(begin)

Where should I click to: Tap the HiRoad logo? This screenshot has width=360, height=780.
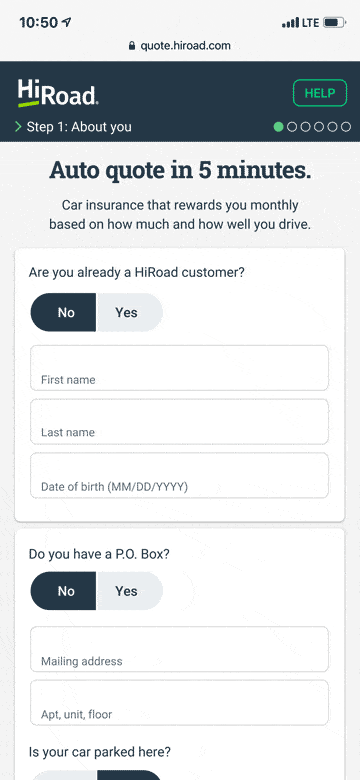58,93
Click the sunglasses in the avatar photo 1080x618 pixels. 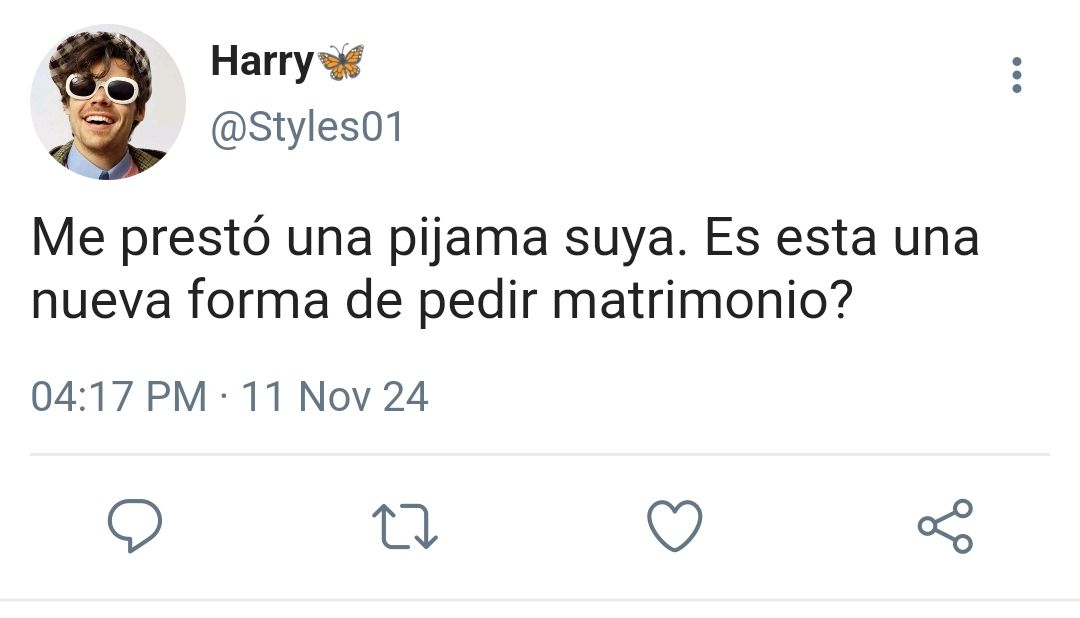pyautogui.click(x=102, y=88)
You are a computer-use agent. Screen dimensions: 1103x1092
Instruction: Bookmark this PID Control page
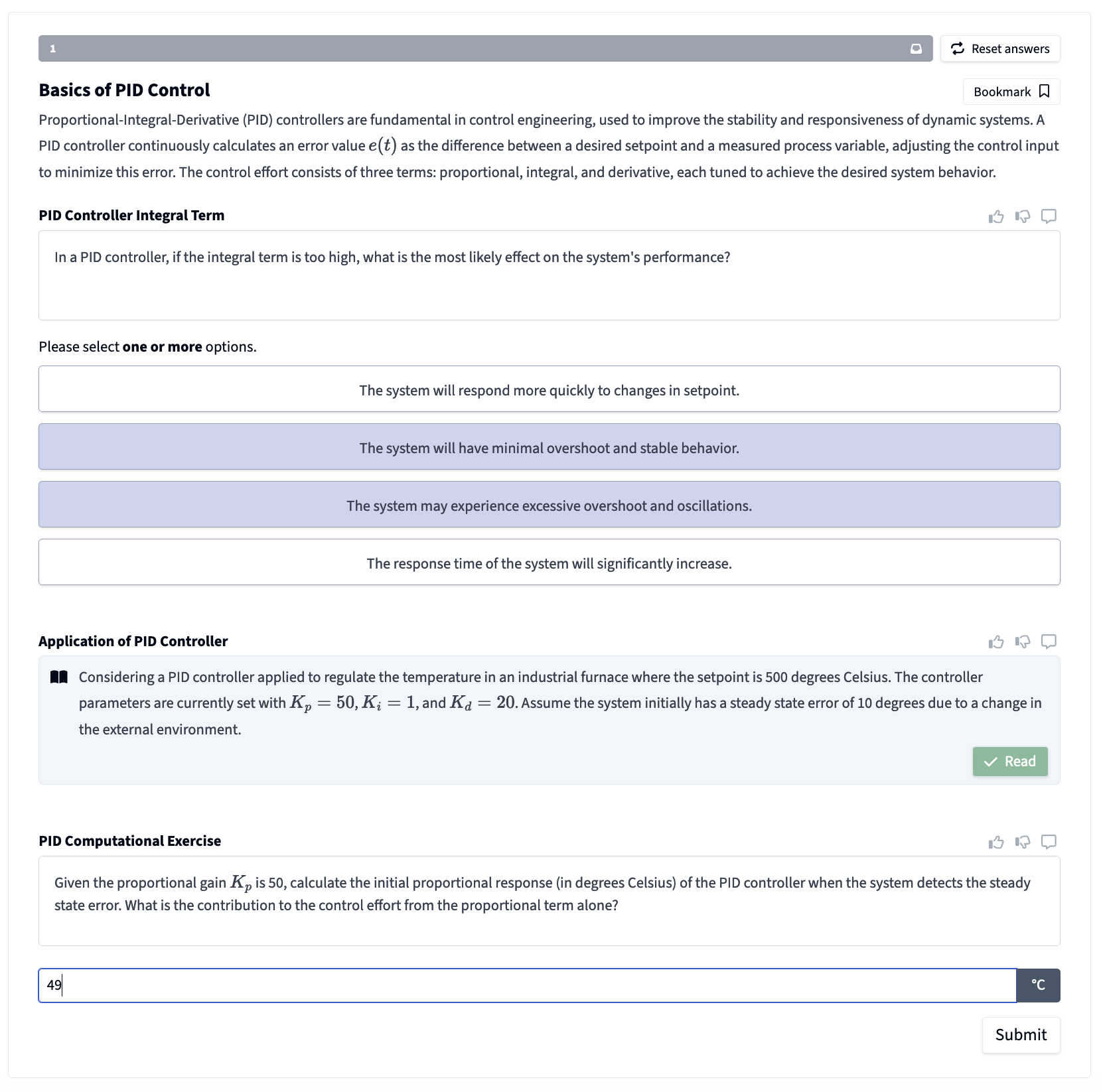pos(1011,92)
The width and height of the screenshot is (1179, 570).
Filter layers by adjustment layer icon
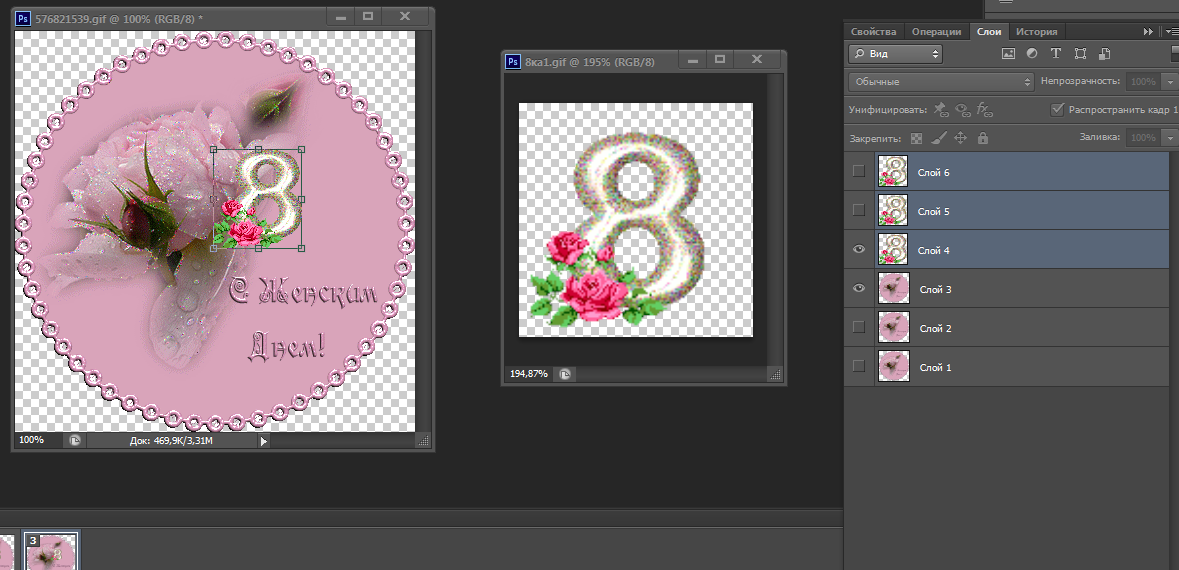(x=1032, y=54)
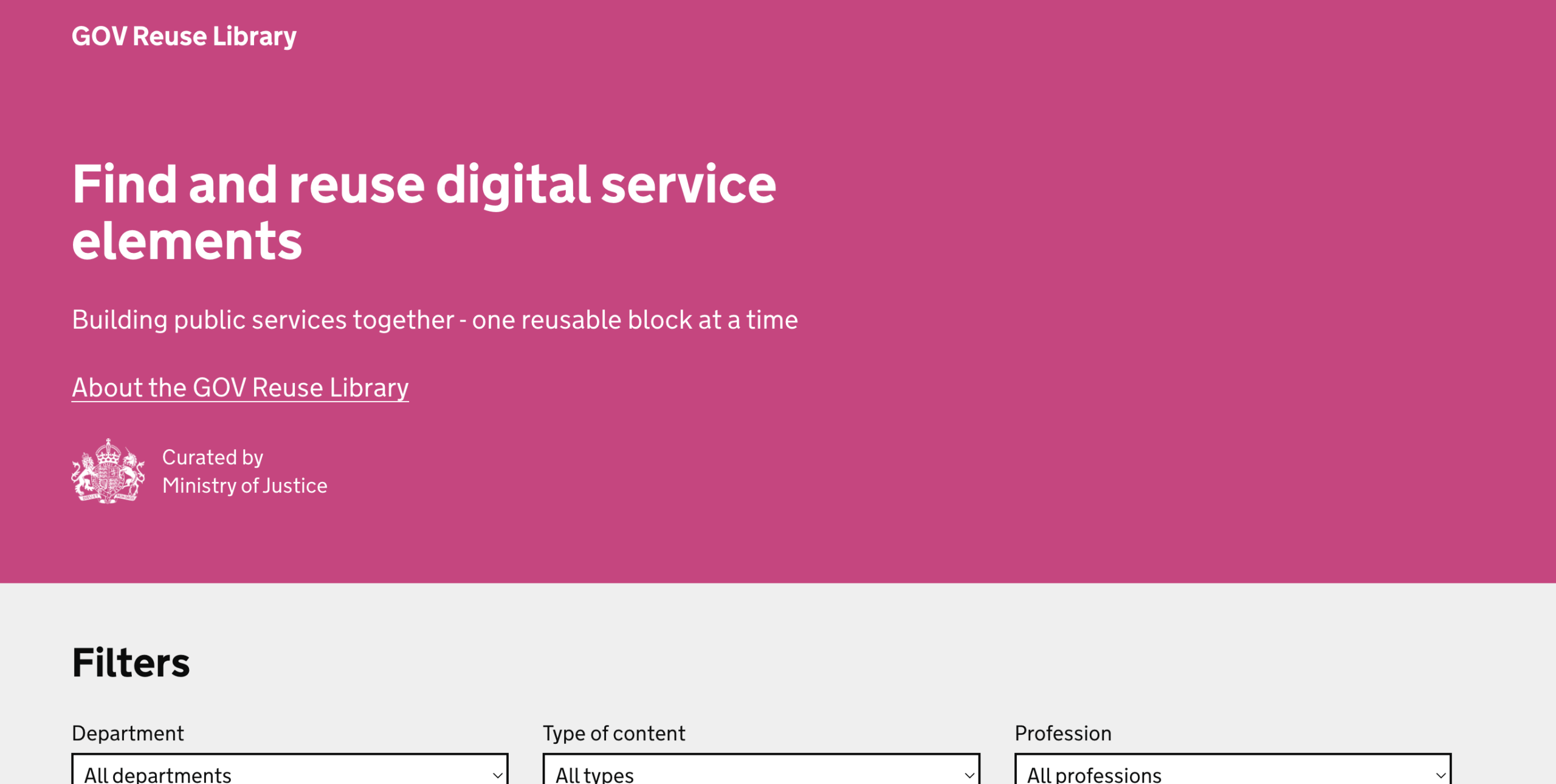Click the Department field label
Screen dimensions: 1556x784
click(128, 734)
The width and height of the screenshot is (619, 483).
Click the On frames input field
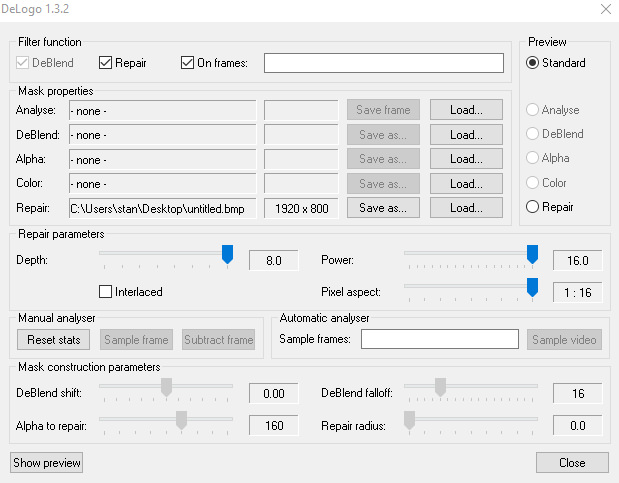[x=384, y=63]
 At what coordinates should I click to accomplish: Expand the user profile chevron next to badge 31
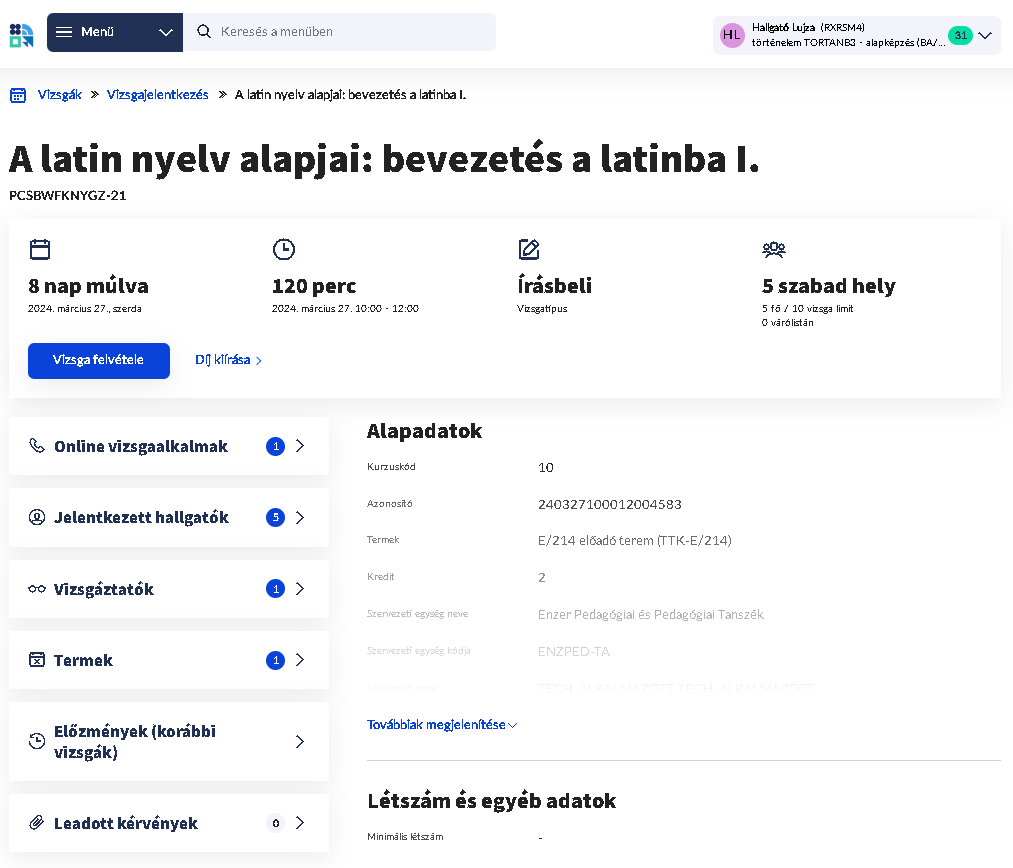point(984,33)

(end)

__Given instruction__: Rewrite the lines starting at "The width and height of the screenshot is (1179, 570)." and ending with the last row, putting "image" in place of "screenshot" and changing nothing else. Leave the pictures out.

__The answer__:
The width and height of the image is (1179, 570).
Filter layers by adjustment layer icon
(x=1032, y=54)
Click the Department field label
Screen dimensions: 1556x784
click(128, 734)
The width and height of the image is (619, 483).
Click the On frames input field
[x=384, y=63]
 At what coordinates should I click to accomplish: Expand the user profile chevron next to badge 31
point(984,33)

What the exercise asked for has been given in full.